Thank you Roul and Rat.
I was not looking carefully at the yaw trace on the recorder.
@ Roul
The technique of "unloading" is maybe foreign to many of the "heavy" pilots. No problem. And my reading of the existing procedures of many airline jets at the time emphasized minimum loss of altitude. Funny, but if you get those wings producing lift quickly, you'll lose less altitude. Worry about the gee limits later when recovering from the lower pitch attitude.
That being said, pilots must realize that you are either approaching a stall or actually in one. Looks to this old dinosaur that the 'bus has excellent yaw stability ( or great dampers) and decent roll characteristics even when the wing is completely stalled. So it comes down to the continued nose up command on AF447. Didn't see drastic roll angles or yaw excursions on the traces. You can pull all you want, but all you'll get is the gee commanded position of the elevators and the THS following to help trim.

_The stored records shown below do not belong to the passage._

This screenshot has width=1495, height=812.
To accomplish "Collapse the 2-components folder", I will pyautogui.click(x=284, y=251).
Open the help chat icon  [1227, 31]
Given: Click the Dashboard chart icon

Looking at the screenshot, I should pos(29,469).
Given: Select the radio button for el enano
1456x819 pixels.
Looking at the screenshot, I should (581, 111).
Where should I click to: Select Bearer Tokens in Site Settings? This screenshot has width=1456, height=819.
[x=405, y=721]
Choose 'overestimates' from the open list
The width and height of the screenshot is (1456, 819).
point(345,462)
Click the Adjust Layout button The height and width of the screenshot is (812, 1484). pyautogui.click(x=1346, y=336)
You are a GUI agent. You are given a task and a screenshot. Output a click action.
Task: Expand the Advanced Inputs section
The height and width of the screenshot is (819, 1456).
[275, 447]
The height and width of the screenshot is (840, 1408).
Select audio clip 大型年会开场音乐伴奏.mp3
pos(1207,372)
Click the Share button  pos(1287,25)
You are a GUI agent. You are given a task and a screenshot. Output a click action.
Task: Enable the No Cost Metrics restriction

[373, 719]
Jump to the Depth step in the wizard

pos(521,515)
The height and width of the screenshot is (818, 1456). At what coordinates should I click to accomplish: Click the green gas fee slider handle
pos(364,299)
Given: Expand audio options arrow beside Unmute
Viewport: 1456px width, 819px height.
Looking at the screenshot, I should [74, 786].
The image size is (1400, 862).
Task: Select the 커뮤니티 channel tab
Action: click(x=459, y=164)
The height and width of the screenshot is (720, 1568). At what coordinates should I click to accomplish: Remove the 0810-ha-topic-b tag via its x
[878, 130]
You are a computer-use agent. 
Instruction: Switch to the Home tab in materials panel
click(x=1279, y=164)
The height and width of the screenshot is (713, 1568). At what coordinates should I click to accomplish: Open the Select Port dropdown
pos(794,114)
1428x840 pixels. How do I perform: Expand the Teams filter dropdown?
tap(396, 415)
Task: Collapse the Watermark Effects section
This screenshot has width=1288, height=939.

What's funny to me was that the primitive FBW system I flew actually moved the stabilizers for nose down when we got to our AoA limit, regardless of our gee command. Gee, imagine using AoA sensors regardless of CAS once weight-on-wheels flipped once airborne.
@Doze
Maybe the overspeed control was what the dude was thinking due to the unusual noise from a fully stalled wing. Dunno.